=== Section Start ===

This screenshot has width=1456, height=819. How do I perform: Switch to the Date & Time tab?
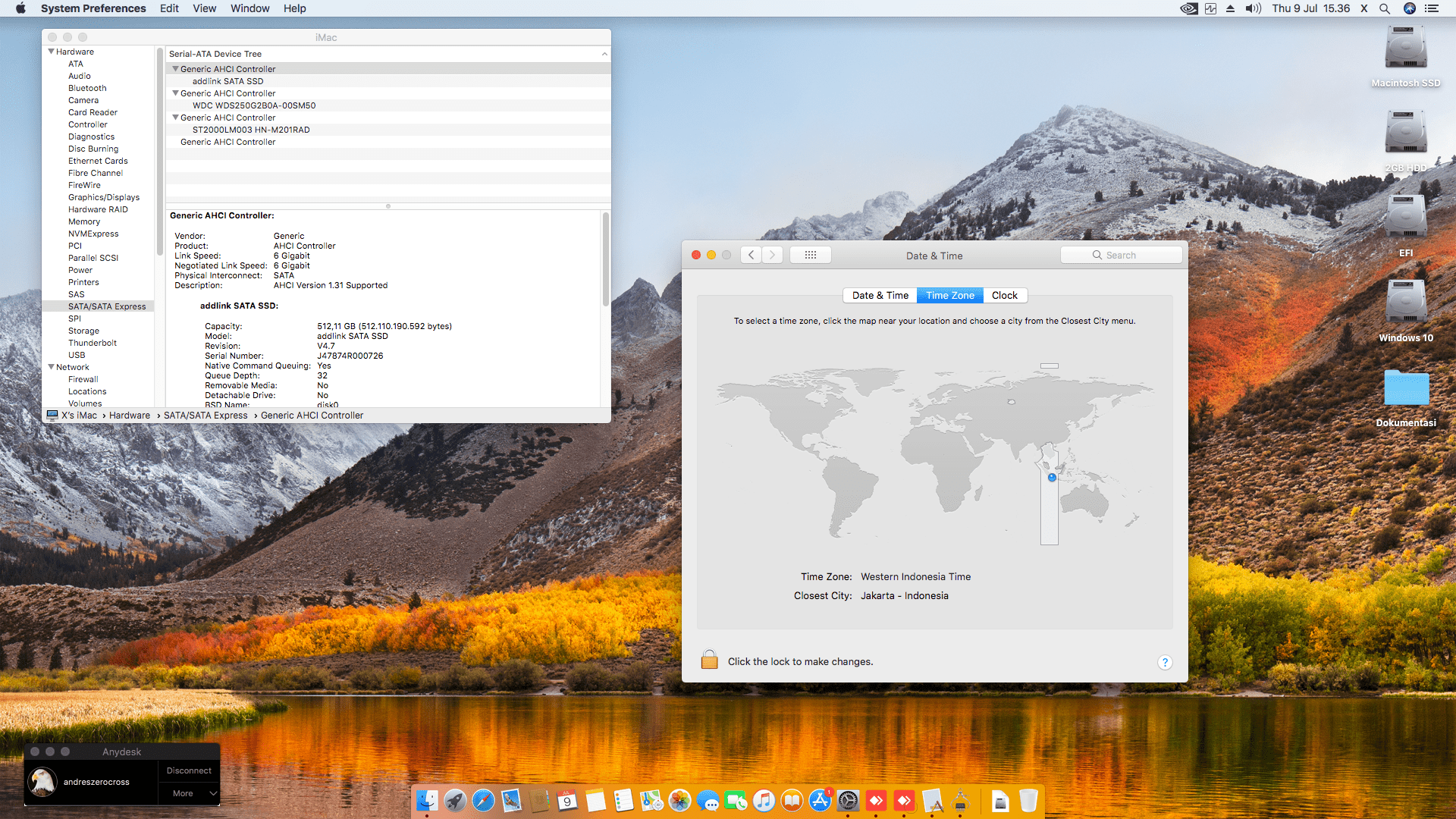880,296
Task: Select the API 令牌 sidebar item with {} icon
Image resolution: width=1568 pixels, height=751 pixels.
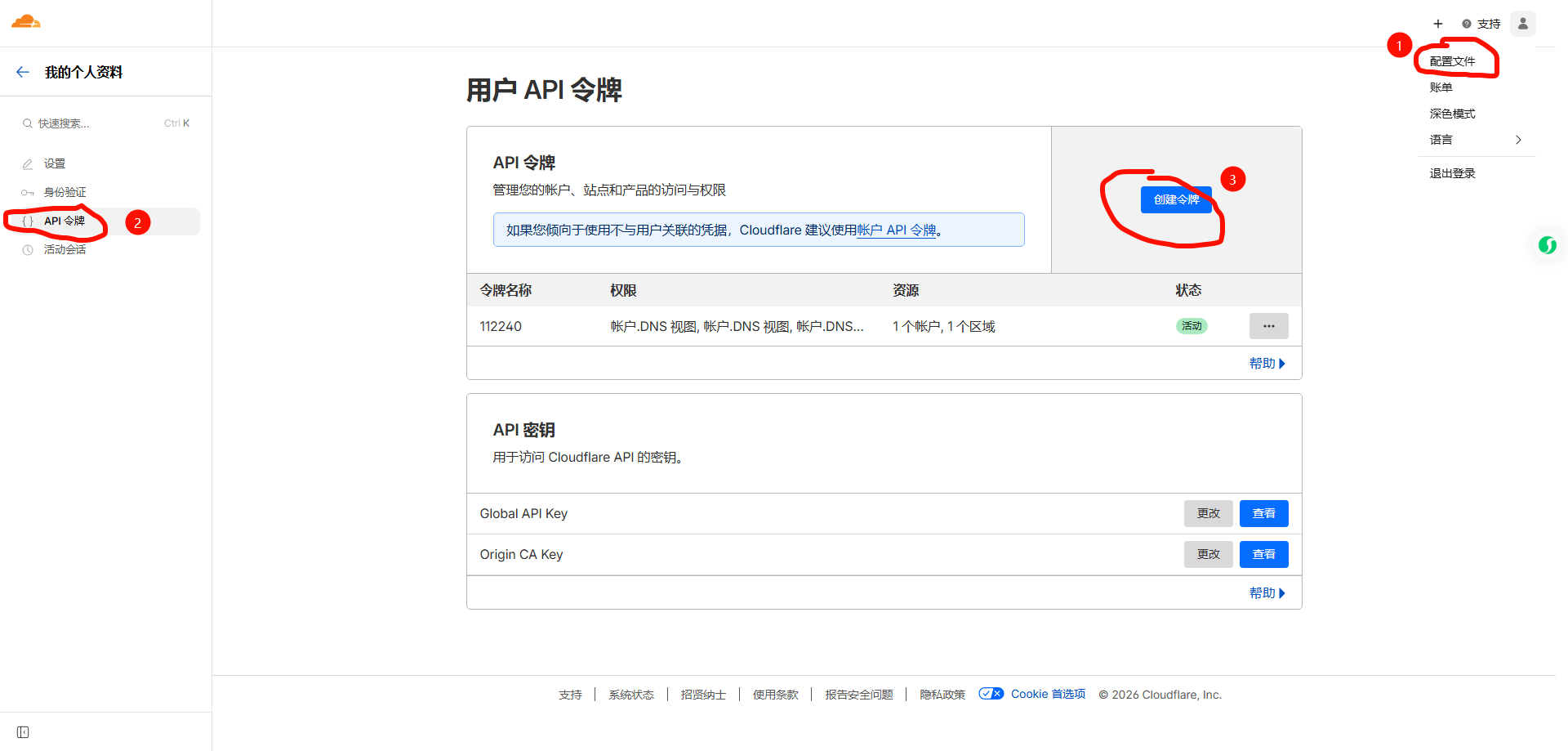Action: (x=64, y=221)
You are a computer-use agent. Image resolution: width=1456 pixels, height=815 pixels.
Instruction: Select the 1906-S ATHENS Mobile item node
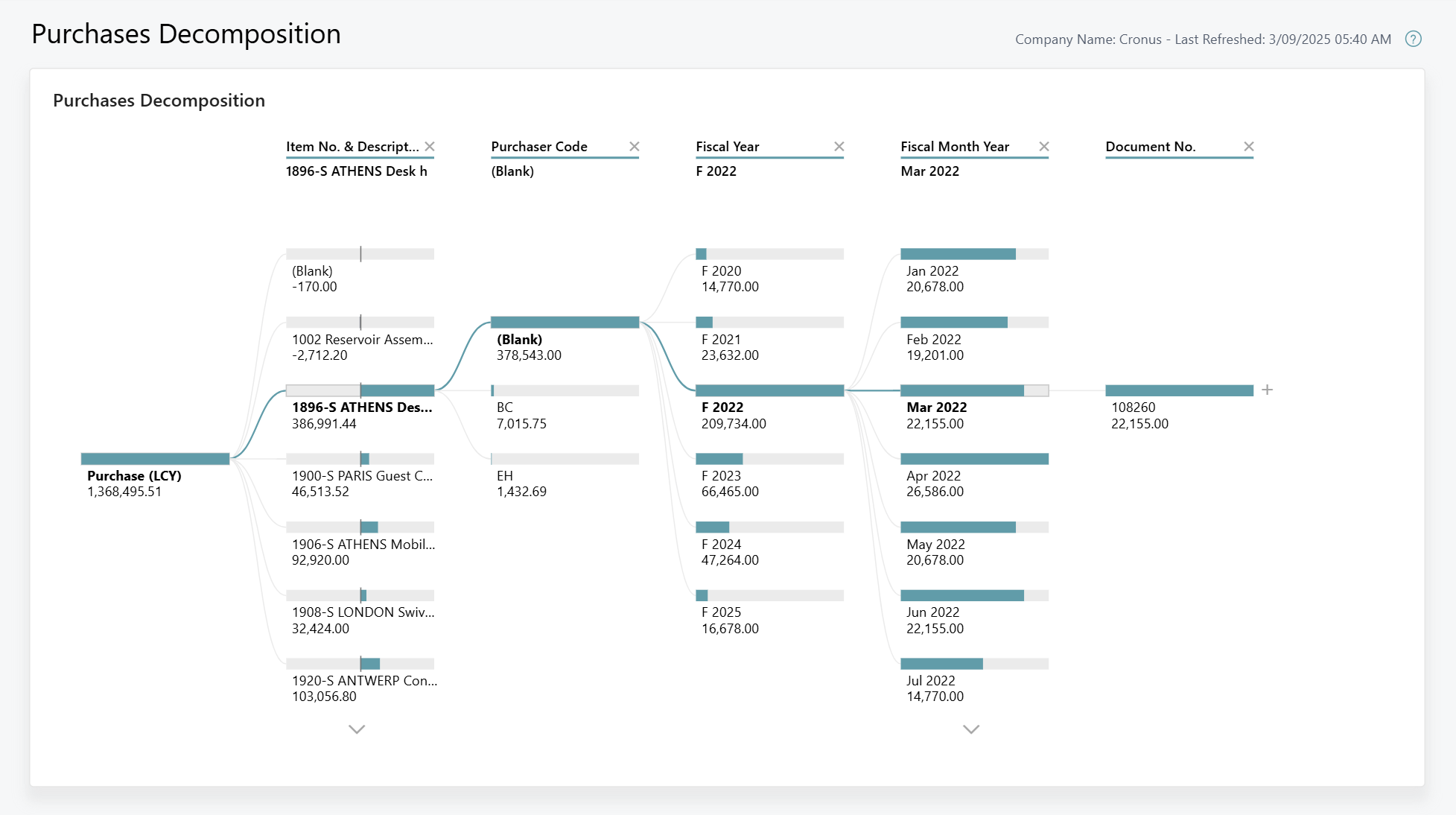360,527
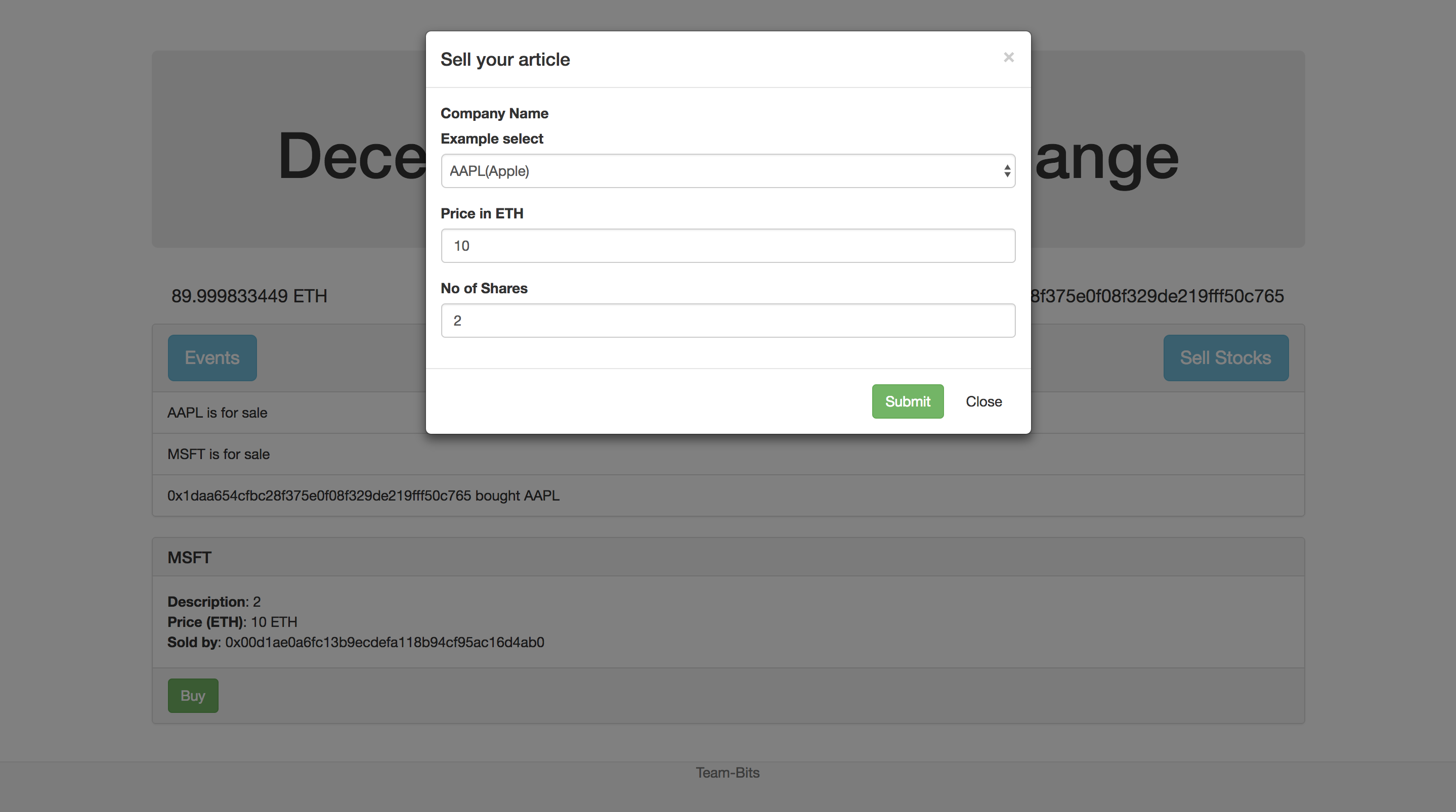Image resolution: width=1456 pixels, height=812 pixels.
Task: Click the Example select label
Action: [x=492, y=139]
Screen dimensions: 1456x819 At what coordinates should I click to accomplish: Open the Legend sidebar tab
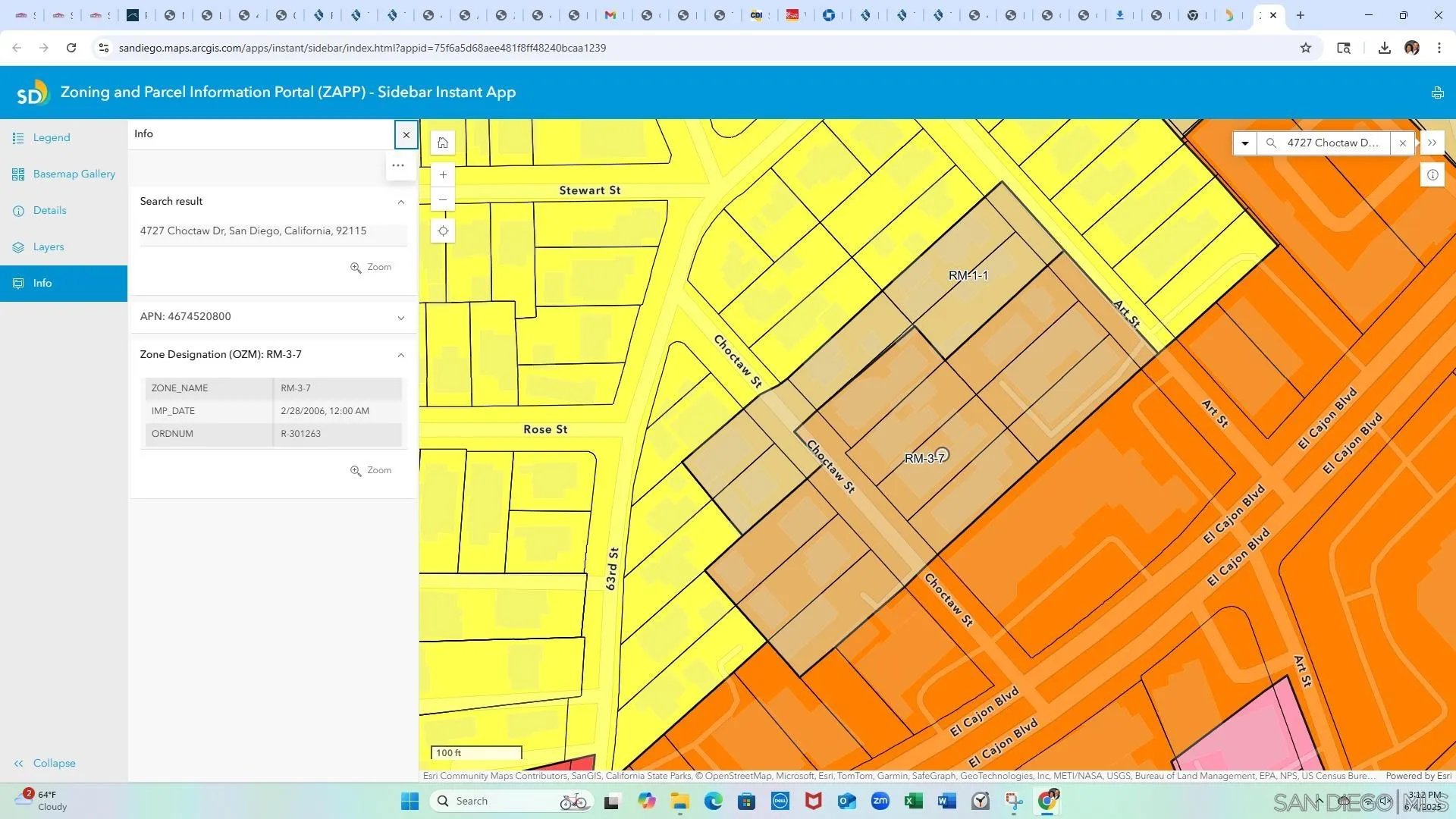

=== Section End ===

### ABOUT THIS EXERCISE
Return every line of the data above exactly, and omit all pictures.

### WRITTEN SOLUTION
This screenshot has width=1456, height=819. How do I perform: Switch to the Date & Time tab?
880,296
Task: Select the API 令牌 sidebar item with {} icon
Image resolution: width=1568 pixels, height=751 pixels.
Action: (x=64, y=221)
You are a computer-use agent. Image resolution: width=1456 pixels, height=815 pixels.
Instruction: Select the 1906-S ATHENS Mobile item node
360,527
Image resolution: width=1456 pixels, height=812 pixels.
Task: Click the Example select label
Action: [x=492, y=139]
Screen dimensions: 1456x819 At what coordinates should I click to accomplish: Open the Legend sidebar tab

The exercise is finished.